COPENHAGEN, Denmark - Five countries with competing claims to the Arctic agreed Wednesday that control of the region where the polar melt is expected to free up hugely valuable resources will be decided in an orderly way.
The nations surrounding the Arctic signed a declaration that "creates a good political framework for a peaceful development in the Arctic Ocean in the future,'' said Danish Foreign Minister Per Stig Moeller who co-hosted a meeting in Greenland.
At stake may be large amounts of fossil fuels. A U.S. study suggests the region may hold 25 per cent of the world's undiscovered oil and gas.
Canada's Natural Resources Minister Gary Lunn, the foreign ministers of Denmark, Norway and Russia, and U.S. Deputy Secretary of State John Negroponte gathered in Ilulissat, 250 kilometres north of the Arctic Circle, for the conference on the Arctic.
While no claims were on the agenda, the countries involved reaffirmed their commitment to international treaties governing the region.
"The five nations have now declared that they will follow the rules,'' Moeller said. "We have hopefully quelled all myths about a race for the North Pole once and for all.''
Interest in the region is intensifying because global warming is shrinking the polar ice, and that could someday open up resource development and new shipping lanes.
Russian Foreign Minister Sergei Lavrov was quoted as saying he did not "share any alarming forecasts of an expected confrontation between the interests of the Arctic states and the nations beyond the region, a future `battle for the Arctic Ocean'.''
"We firmly believe that all questions arising here should be solved in a civilized manner on the basis of international law through negotiations,'' Lavrov was quoted as saying by Russia's Interfax agency.
A UN panel is supposed to decide on control of the Arctic by 2020.
Moeller co-hosted the meeting with Hans Enoksen, the premier of Greenland, which is a semiautonomous Danish territory.
Other topics on the agenda included the marine environment, maritime safety and division of emergency responsibilities if new shipping routes open up as the polar ice cap melts due to global warming.
Last year, Canada's Conservative government announced plans to acquire up to eight Arctic patrol ships and to build an army base in Resolute Bay and a naval station in Nanisivik.
"We're rebuilding our military in a way we have not seen for a long time. We are making a strong case and a strong presence in the North,'' Lunn told The Canadian Press before leaving for Ilulissat.

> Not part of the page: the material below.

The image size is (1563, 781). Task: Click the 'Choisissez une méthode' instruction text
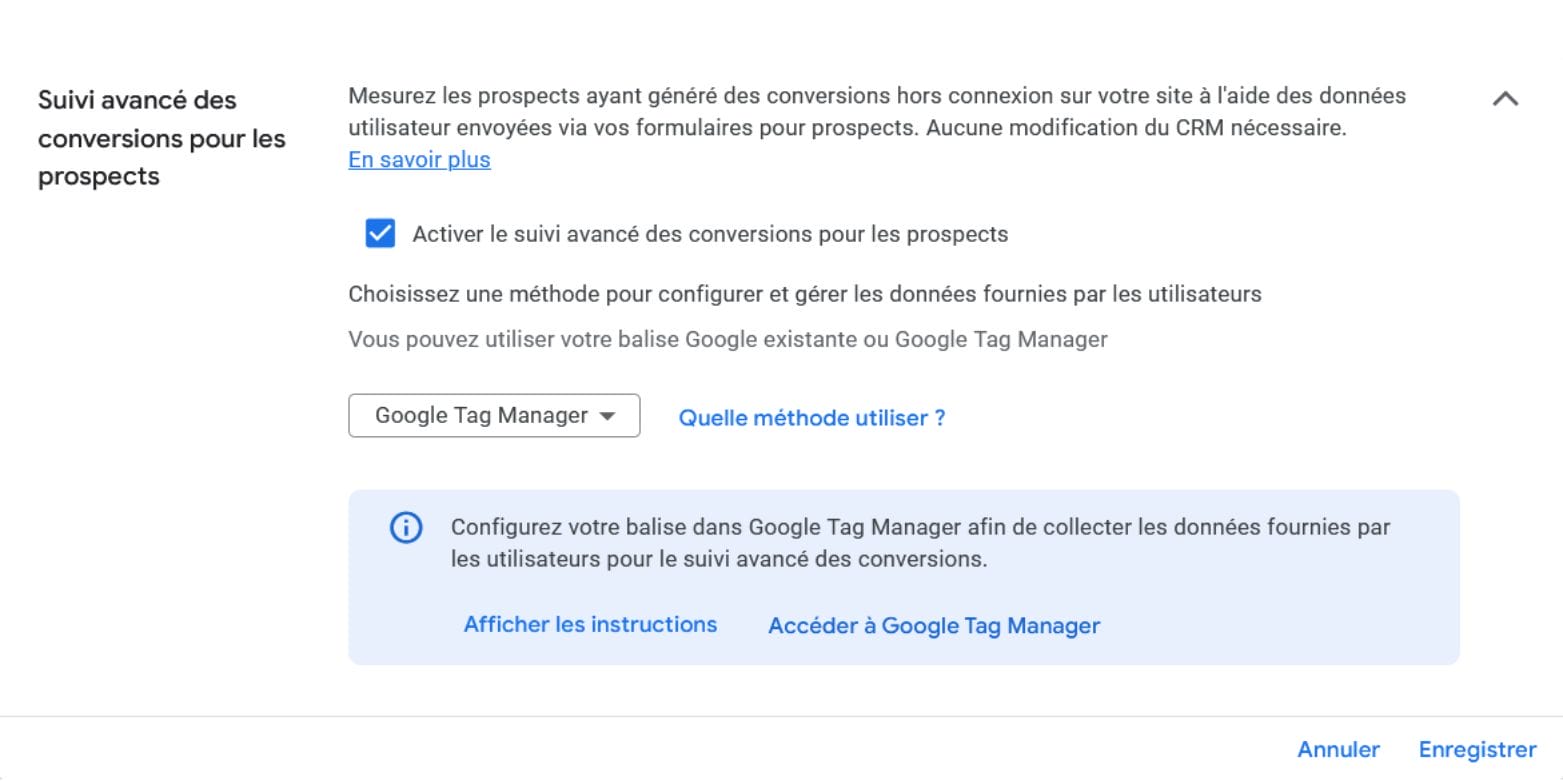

Michael Byers, professor of global politics and international law at the University of British Columbia, said Ottawa should pay closer attention to co-operation with its Arctic neighbours and not engage in "conflict and heated rhetoric.''
Byers said Canada cannot back up strong words with the hardware needed to assert sovereignty in the North.
Byers and other critics say Canada's surveillance and control of the North falls short, even with Ottawa's recent plans for a bigger military presence.
Norway, the United States, Denmark and Russia also have claims in the vast region.
Denmark is gathering scientific evidence to show that the Lomonosov Ridge, a 2,000-kilometre underwater mountain range, is attached to Greenland, making it a geological extension of the island.
Under the 1982 UN Convention on the Law of the Sea, Arctic countries have 10 years after ratification to prove their claims under the largely uncharted polar ice pack. All countries with claims to the Arctic have ratified the treaty, with the exception of the United States.
President George W. Bush has been pushing the U.S. Senate to ratify the treaty.
The Law of the Sea, concluded in 1982 and in force since 1994, would give the United States "a seat at the table'' when rights over natural resources are debated, Bush said in October. Opponents say that the agreement would impinge on U.S. military and economic sovereignty.